GIVEN RECORDS
* * * * * * *
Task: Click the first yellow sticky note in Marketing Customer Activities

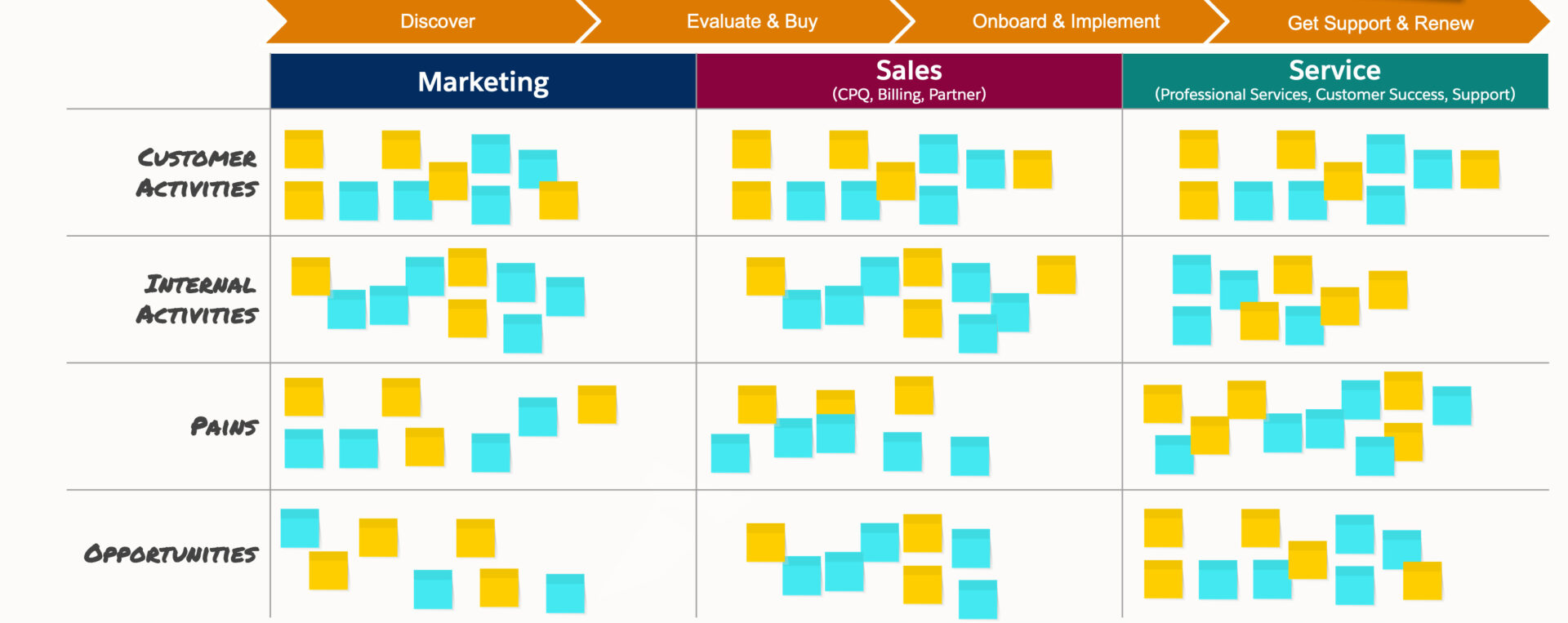Action: pos(304,149)
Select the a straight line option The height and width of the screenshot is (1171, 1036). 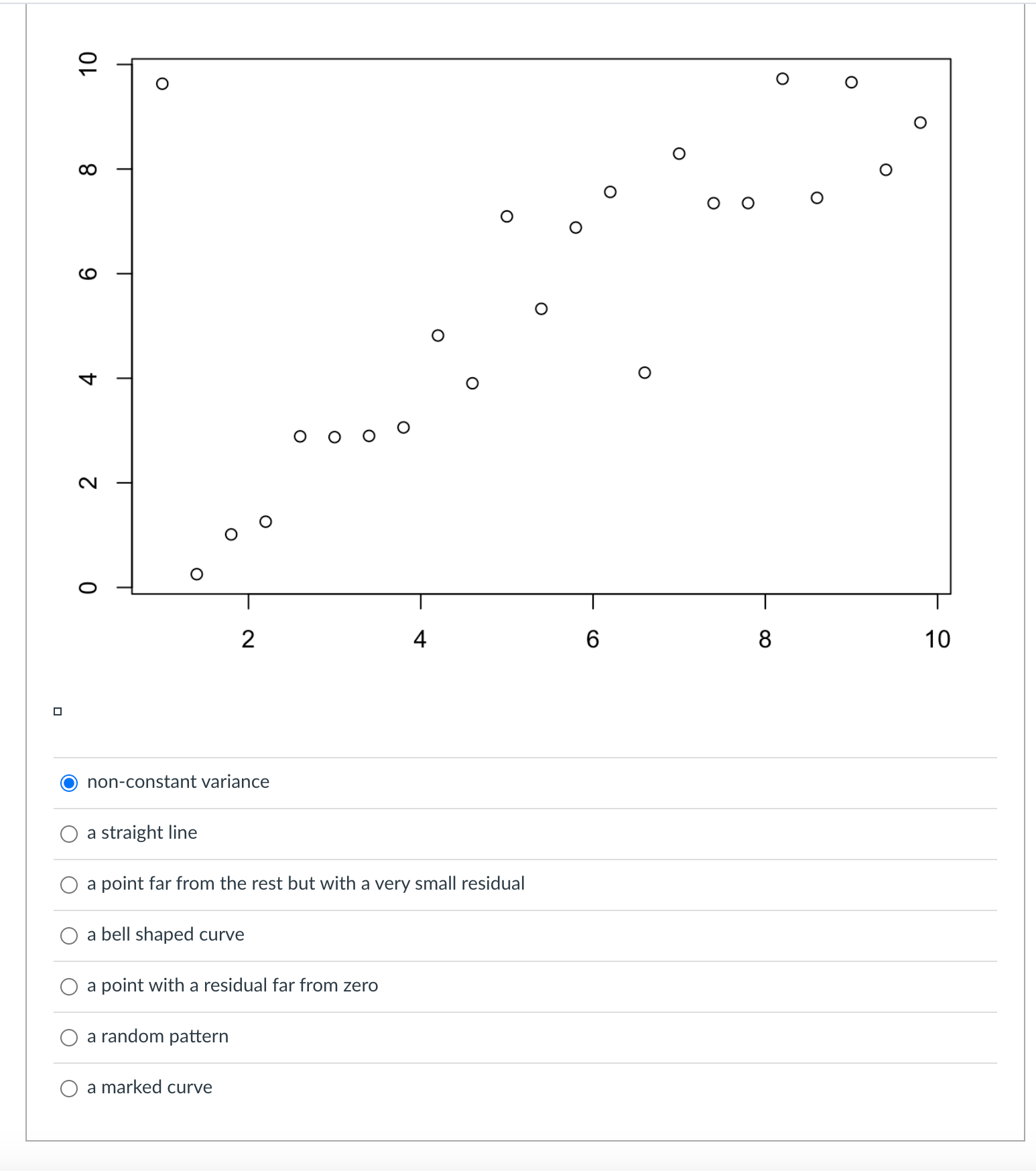(x=69, y=834)
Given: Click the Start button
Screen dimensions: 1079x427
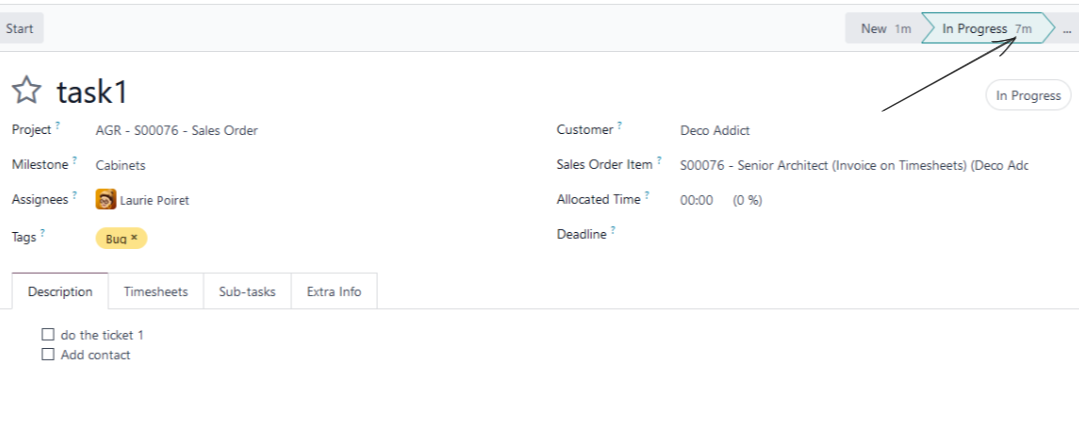Looking at the screenshot, I should 20,29.
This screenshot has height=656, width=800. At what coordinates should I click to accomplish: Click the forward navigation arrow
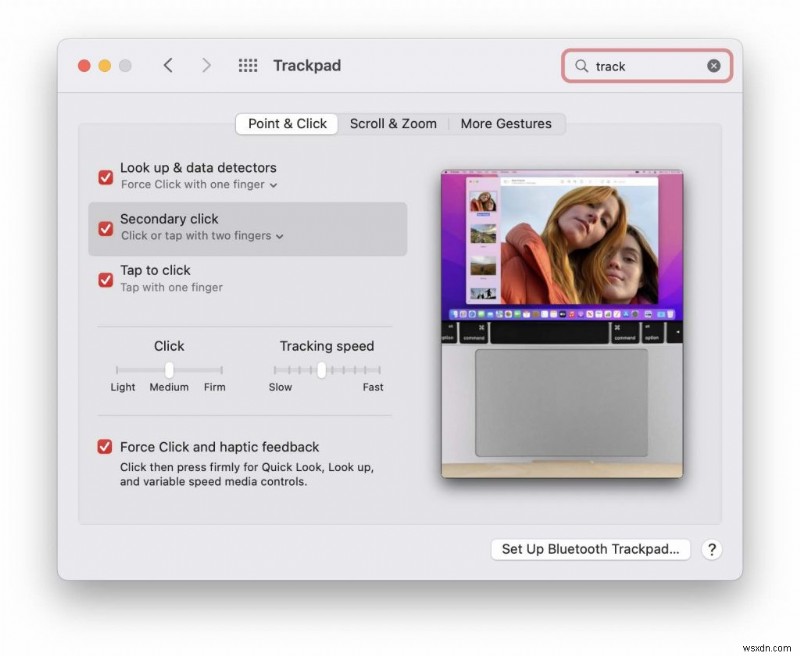tap(207, 65)
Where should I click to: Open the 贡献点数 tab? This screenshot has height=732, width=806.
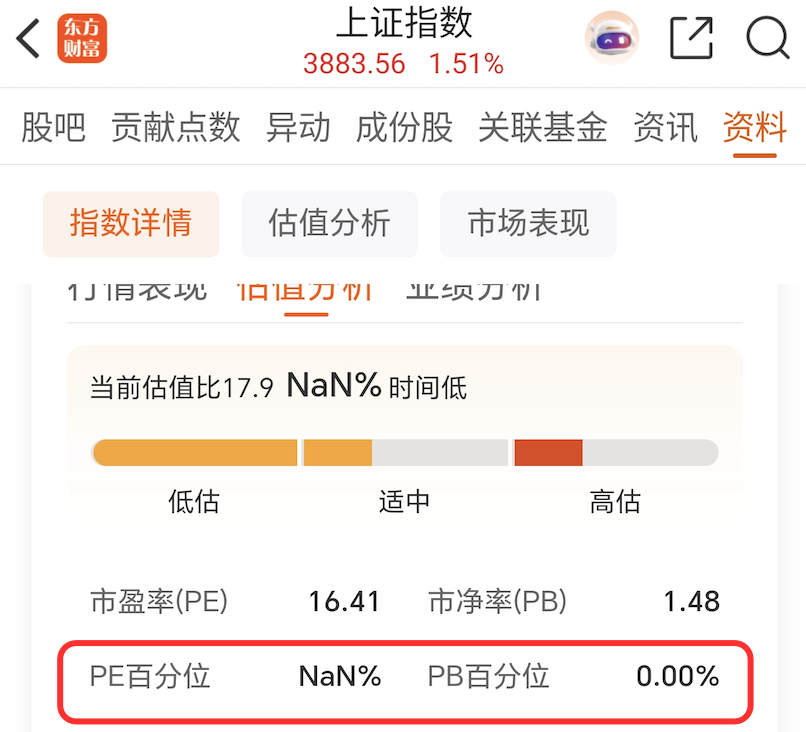[x=176, y=127]
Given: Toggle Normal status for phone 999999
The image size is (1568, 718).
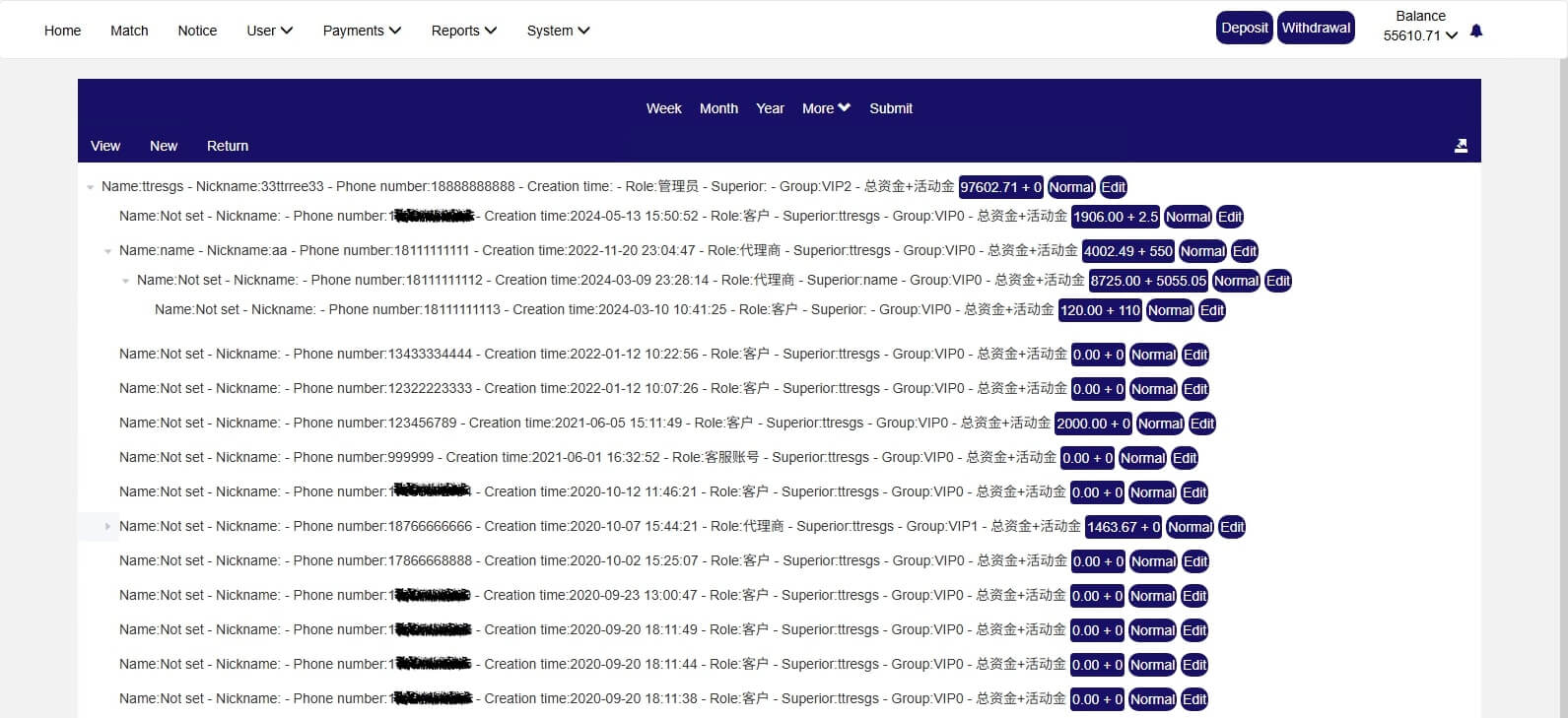Looking at the screenshot, I should click(x=1142, y=458).
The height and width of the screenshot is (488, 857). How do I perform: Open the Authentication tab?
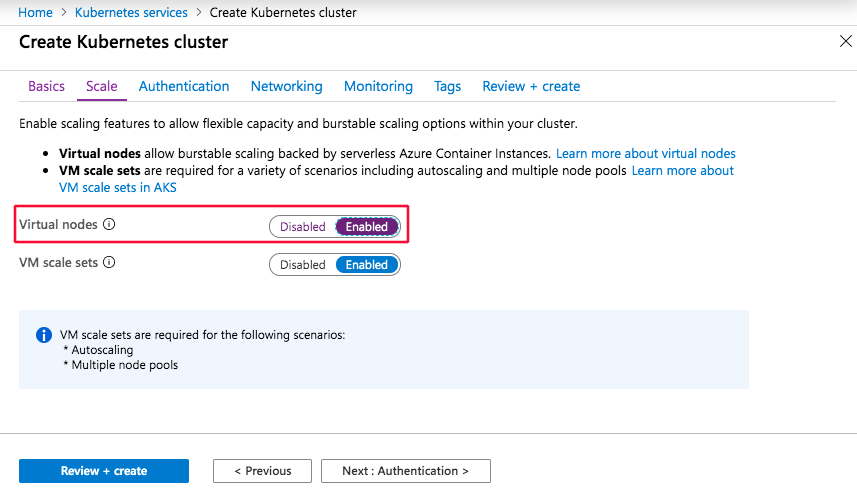click(184, 86)
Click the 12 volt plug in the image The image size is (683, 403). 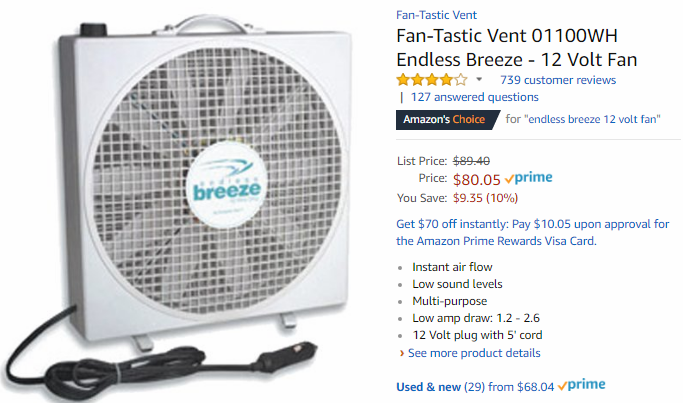pos(287,355)
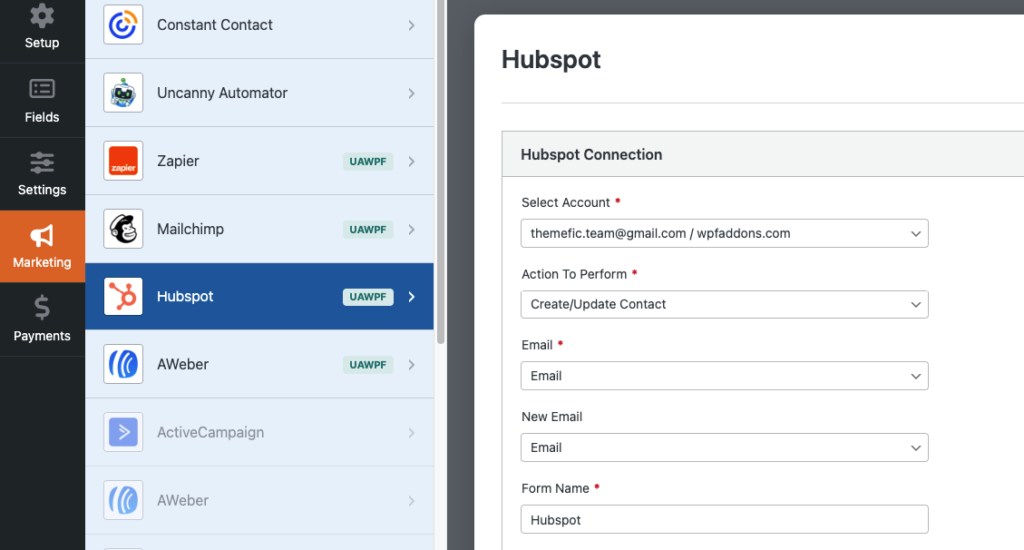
* * * * * * *
Please rewrite the part of the rows that opens with the line containing "This screenshot has height=656, width=800." and closes with the line containing "[x=176, y=127]", substituting "image" for "screenshot" and keeping everything else the same. Leave the pictures out of your answer.

This image has height=656, width=800. At what coordinates should I click to accomplish: Click the forward navigation arrow
tap(207, 65)
Where should I click to: Open the 贡献点数 tab? This image has height=732, width=806.
[x=176, y=127]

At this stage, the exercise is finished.